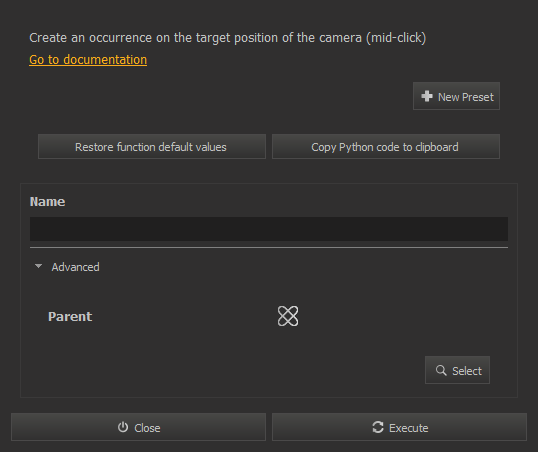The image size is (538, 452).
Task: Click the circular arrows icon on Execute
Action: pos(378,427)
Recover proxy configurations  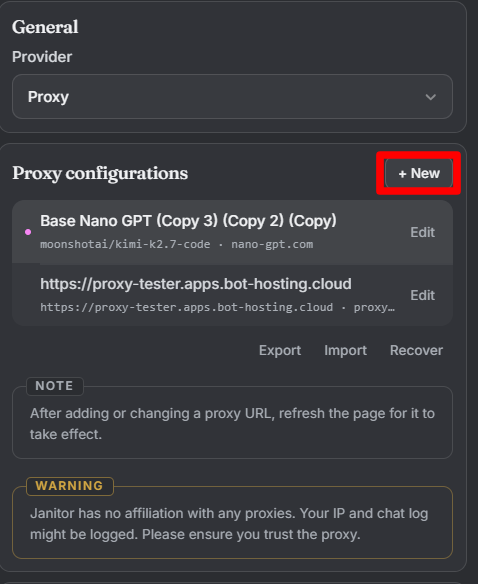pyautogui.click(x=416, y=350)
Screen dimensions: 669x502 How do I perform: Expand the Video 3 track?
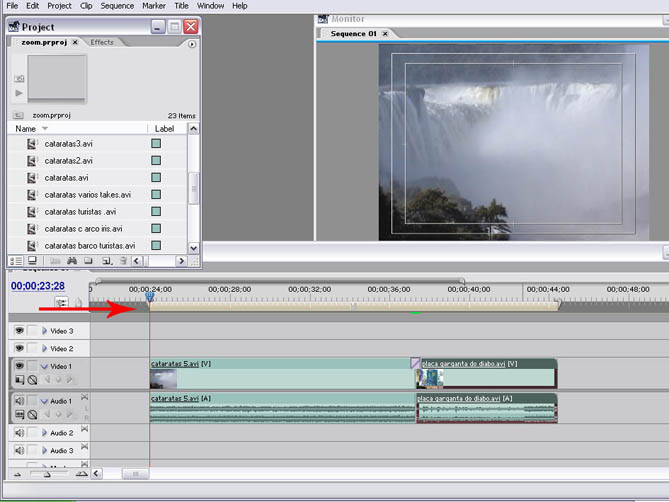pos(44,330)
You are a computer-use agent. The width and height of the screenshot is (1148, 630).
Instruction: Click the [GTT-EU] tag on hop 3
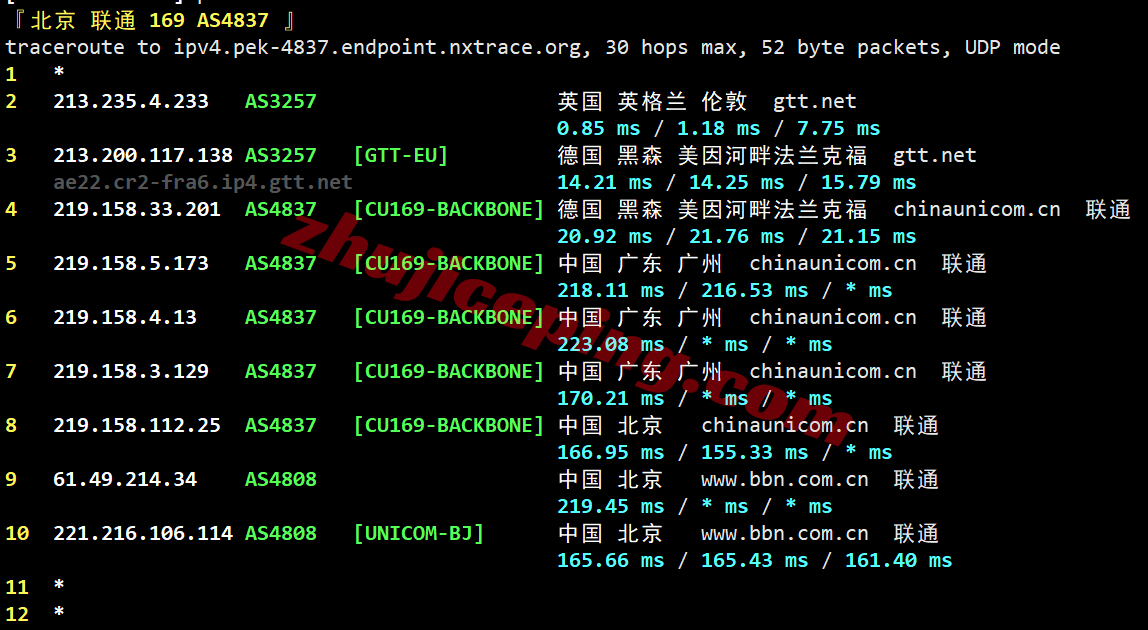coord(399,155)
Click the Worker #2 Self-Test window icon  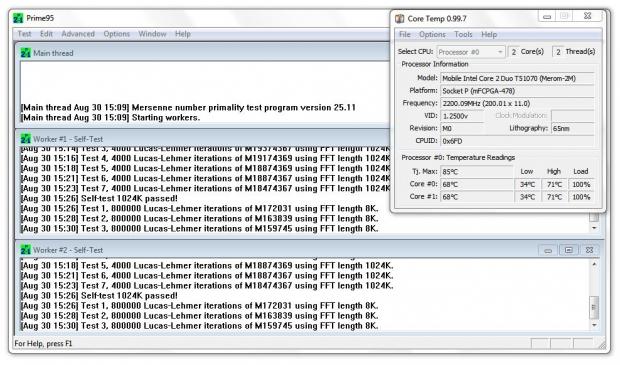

○ ○ ○ ○ ○ ○ ○

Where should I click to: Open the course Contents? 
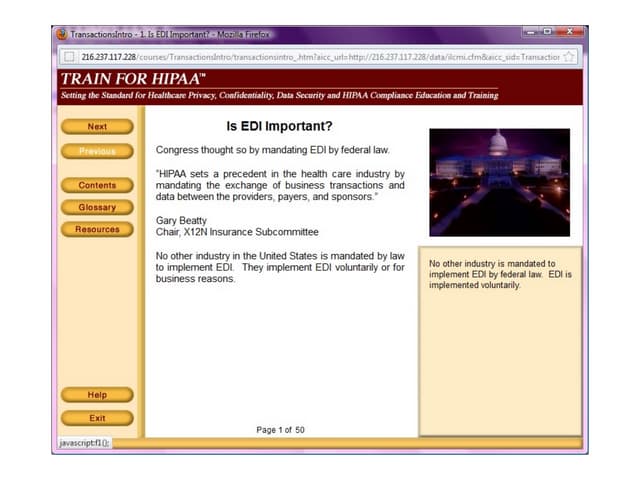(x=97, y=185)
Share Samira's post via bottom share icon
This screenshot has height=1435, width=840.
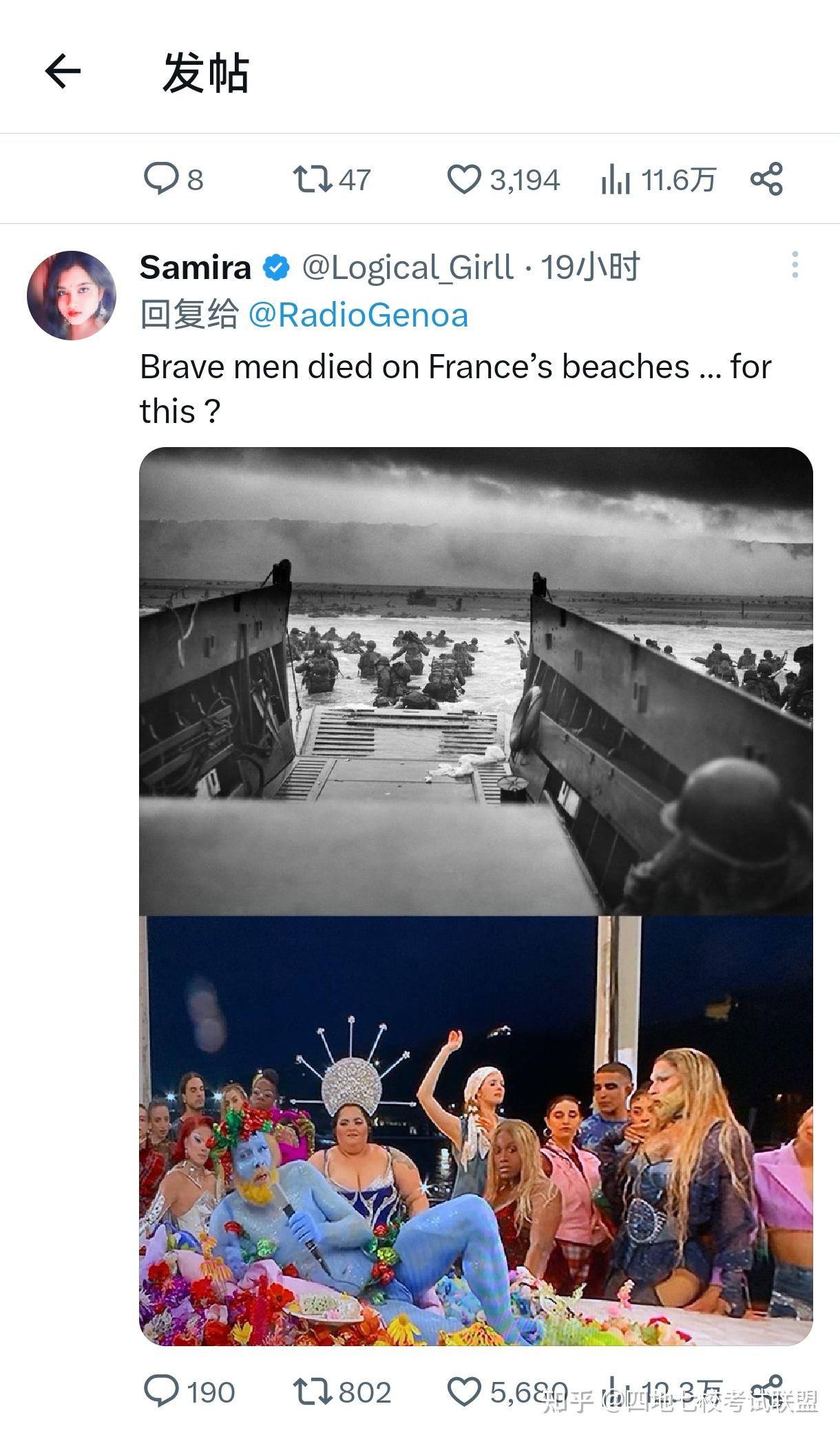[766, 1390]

○ ○ ○ ○ ○ ○ ○

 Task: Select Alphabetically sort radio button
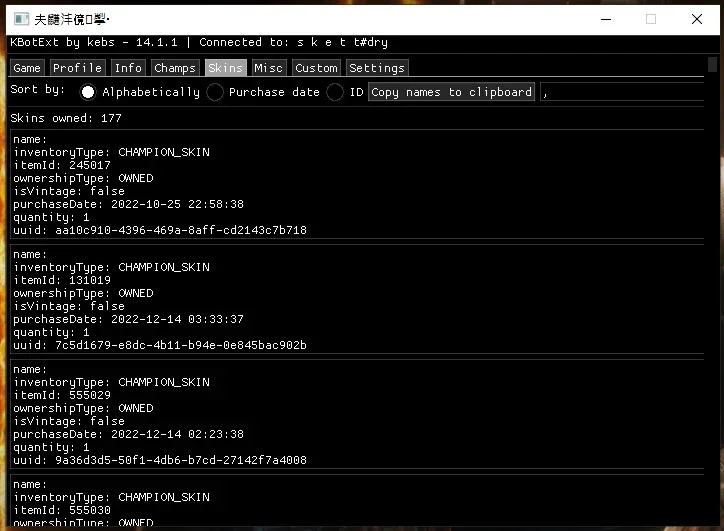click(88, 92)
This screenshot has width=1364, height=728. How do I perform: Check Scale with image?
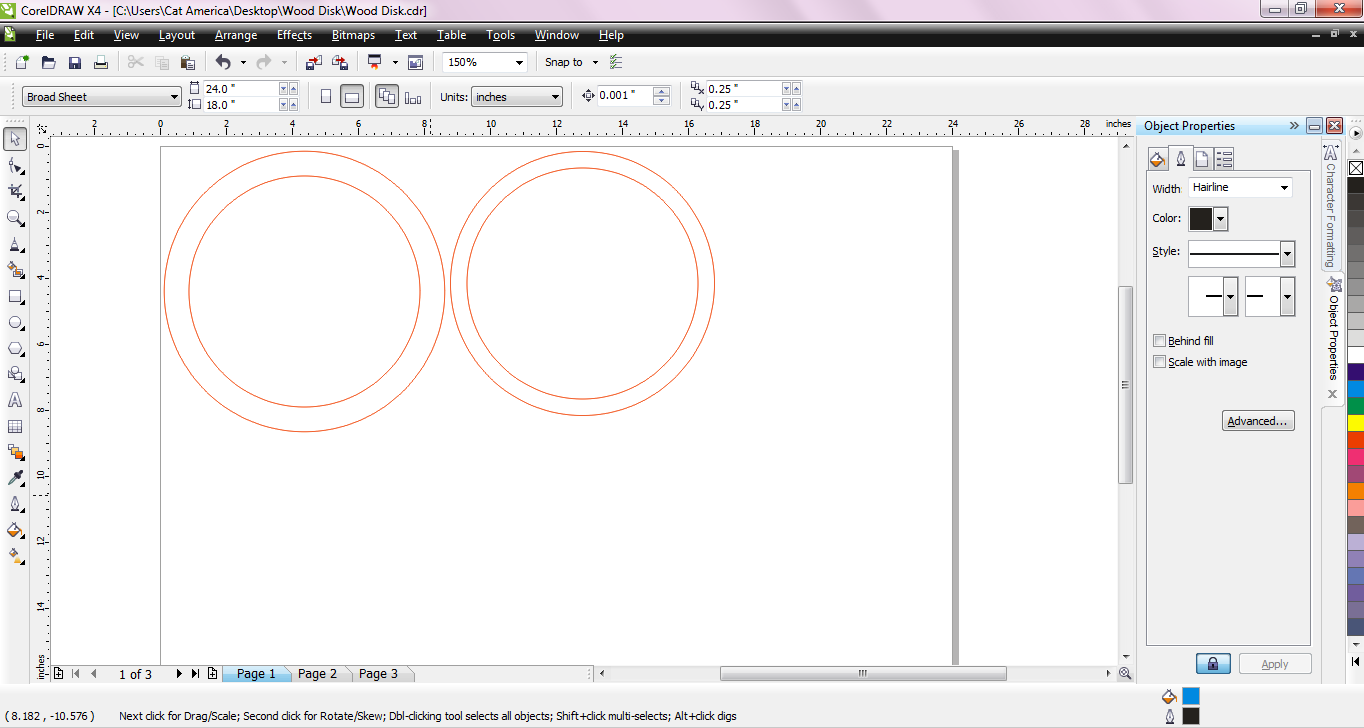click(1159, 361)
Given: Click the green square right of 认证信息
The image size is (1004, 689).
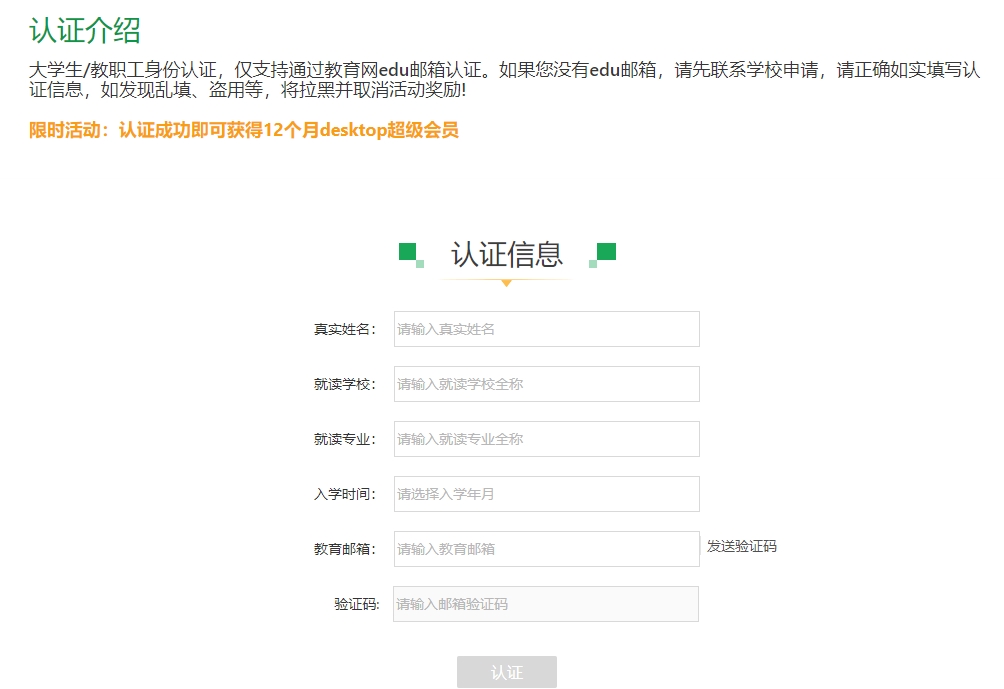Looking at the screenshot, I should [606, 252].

○ ○ ○ ○ ○ ○ ○

[Exercise brief] Write out, word for word, the stretch of entries that begins at the line with "You are a computer-use" and ends at the line with "Click the Worker #2 Self-Test window icon". Pictures do not belong in it.

[Exercise answer]
You are a computer-use agent. The width and height of the screenshot is (1148, 630).
Instruction: Click the [GTT-EU] tag on hop 3
coord(399,155)
Click the Worker #2 Self-Test window icon  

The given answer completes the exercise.